The origins of the Vadasz Deli pickles go back further than the ten years they have been on the market. After the Soviet invasion of Hungary in 1956, the Vadasz family fled their native country and eventually made their home in Kent, where Nick would later be born. “In a refugee situation, you don’t have much time to think – you just pick up what you can and run. The story goes that all they took was the family silver and a jar of pickles, to sustain them on their journey to Austria.”  

The Vadasz Deli’s kimchi pancakes, just one of many ideas for how to use their most popular product. Pic: Vadasz

Pickles were always a staple on the family dinner table. Vadasz remembers, as a child, his Hungarian grandmother preparing the equivalent of Little Gem lettuce sliced up, dressed with lemon juice, sugar and a pinch of salt. “It was a very simple, fresh pickle, and our Garlic Dill Pickles were inspired by that recipe,” he explained. “It was always part of our eating culture. We didn’t grow up speaking Hungarian, as my dad married an English woman. He was a doctor, so he was rarely home to teach us. So when you don’t have the language, food is the one currency that ties you in with your culture.”  

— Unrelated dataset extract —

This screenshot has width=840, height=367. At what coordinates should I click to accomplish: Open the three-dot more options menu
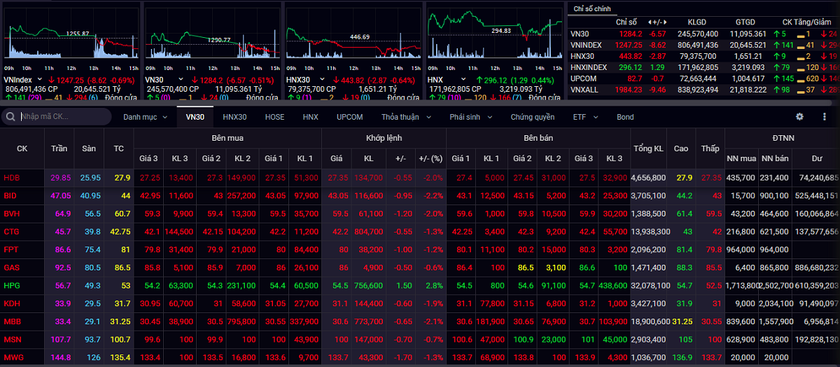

Nick Vadasz started his Deli ten years ago after street food success. Pic: Danny Davis

After working as a chef and teacher in the boroughs of East London for over 30 years, Vadasz began to notice the thriving trend of street food. “I thought, ‘I could do this quite well.’” So on holidays and weekends, he started Vadasz Deli: a name chosen to both honour his family name and hold the promise of serving up anything and everything.  

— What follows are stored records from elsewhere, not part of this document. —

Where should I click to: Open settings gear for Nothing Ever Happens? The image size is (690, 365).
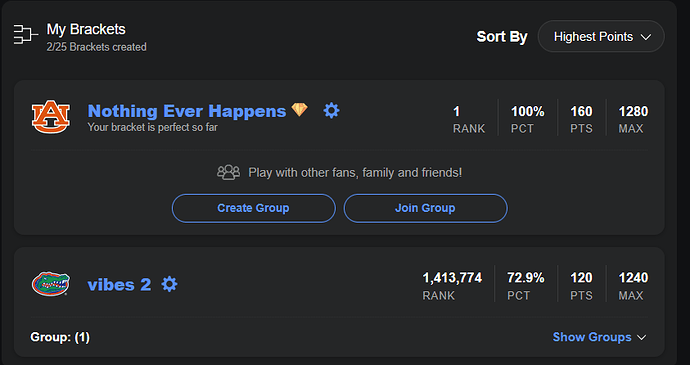tap(331, 111)
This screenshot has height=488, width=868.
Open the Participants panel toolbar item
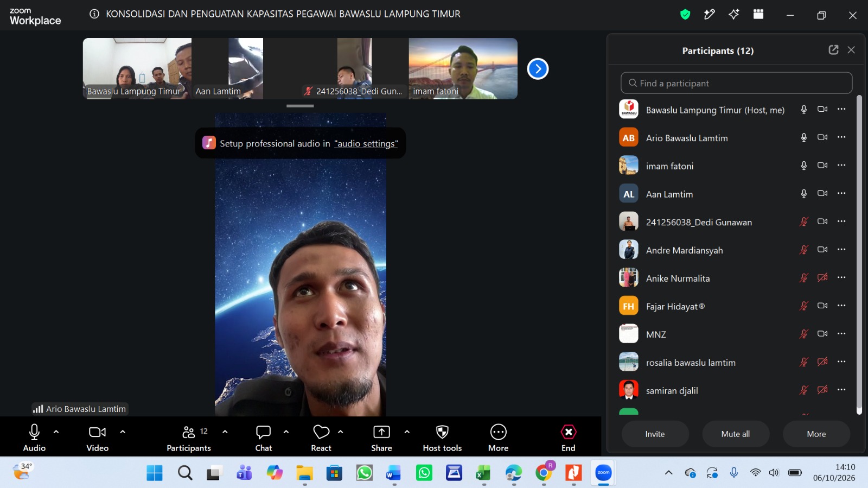189,439
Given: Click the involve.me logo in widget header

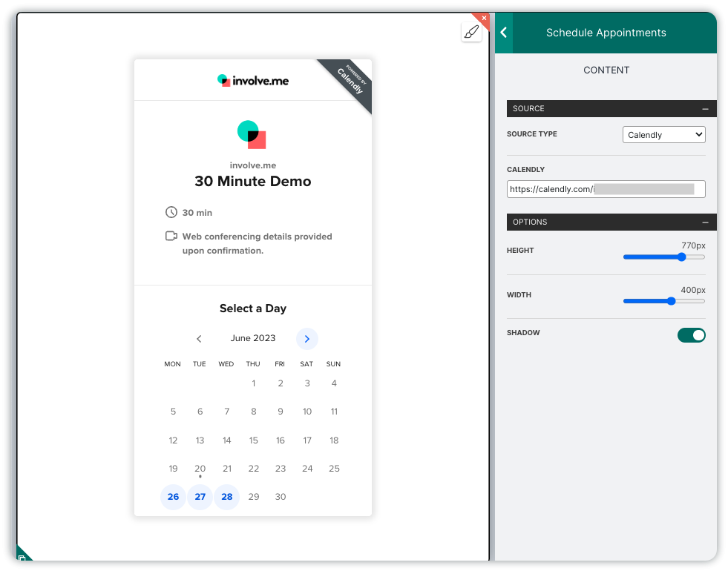Looking at the screenshot, I should click(x=252, y=80).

But pickles came later. They started with serving up hand-pressed corn quesadillas which proved popular with customers at places such as Broadway Market in Hackney, Brockley Market in Lewisham, and the since-closed food market in Wapping, Tower Hamlets. Now, he is too overrun with orders to continue appearing at East London’s food markets, but he owes them his earliest successes.

But once the queues proved too long and the hot food was too labour-intensive to meet demand, Vadasz turned his attention to producing garnishes. He said: “The jars of kimchi, pickles and sauerkraut actually started to outsell the hot food.”  

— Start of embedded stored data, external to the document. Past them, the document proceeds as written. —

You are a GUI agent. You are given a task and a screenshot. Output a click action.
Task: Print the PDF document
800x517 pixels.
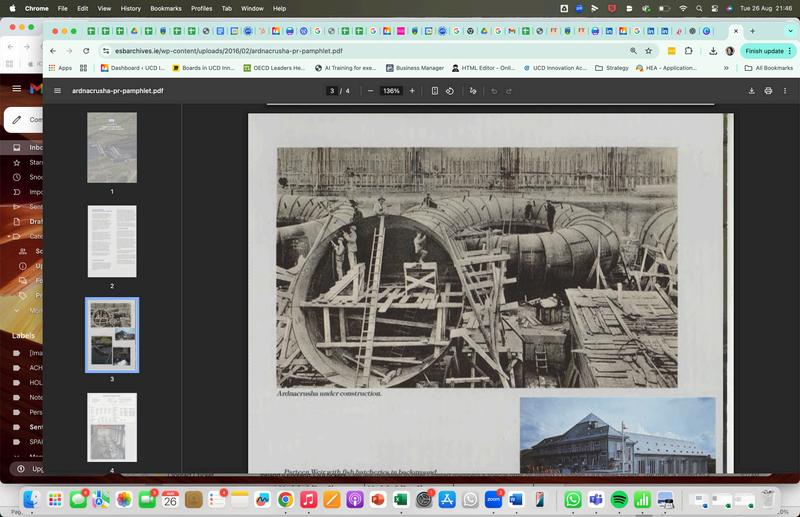coord(768,91)
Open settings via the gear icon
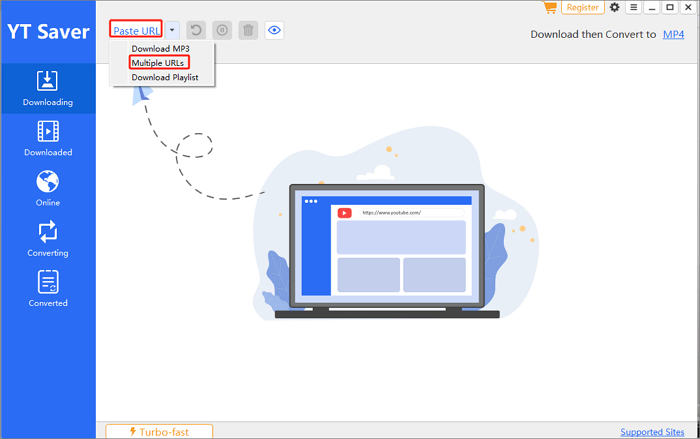This screenshot has height=439, width=700. [x=614, y=7]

Restaurants and other food vendors started to order by the kilo for his famed products, so then Vadasz had to drop the street food and focus on the pickles. Why have his fermented foods proven so popular? “It seems to sort of take hold of the imagination,” he thought. “Really, the only reason why people used to cook with sauerkraut was because in the winter there were no fresh vegetables. It was only recently that there’s been a renaissance in the raft of preservation – it’s as ancient as we are, this idea. It adds flavour to the food.” He uses wine, cheese and bread as examples. “It really is a magical process that adds value.”  

Coming from a chef’s background, what sets Vadasz Deli apart from its competitors is putting flavour above all else. “Quite a lot of other manufacturers focus on the health benefits, but I’m focused on flavour profiles and tastes. The fact they might be good for your gut is a bonus – but with us, flavour comes first.” For that reason, their kimchi has proven to be the most popular, which Vadasz believes is a strong indicator of Britain’s love of spice. He develops new ideas from his NPD lab and kitchen in Hackney, sourcing fresh ingredients which are sent for production to Clitheroe in the Ribble Valley, where Vadasz visits as often as restrictions allow. The latest of his inventions includes Super Green Kimchi, with apples, kale, green chilli and Chinese leaves.  

It’s innovations like these that have seen Vadasz’s goods in Waitrose, M&S and the Co-op, with more stockists interested in the business than ever. Ideas for how to pair the garnishes with food can be found on the Vadasz Deli Instagram page, including recipes for making Korean-inspired, kimchi pancakes and how to upgrade your burgers, to the more outlandish how-to on making kimchi and Biscoff brownies. But the ideas don’t stop there. He told ELL: “We’ve got a few ideas for diversifying our product range, so watch this space!”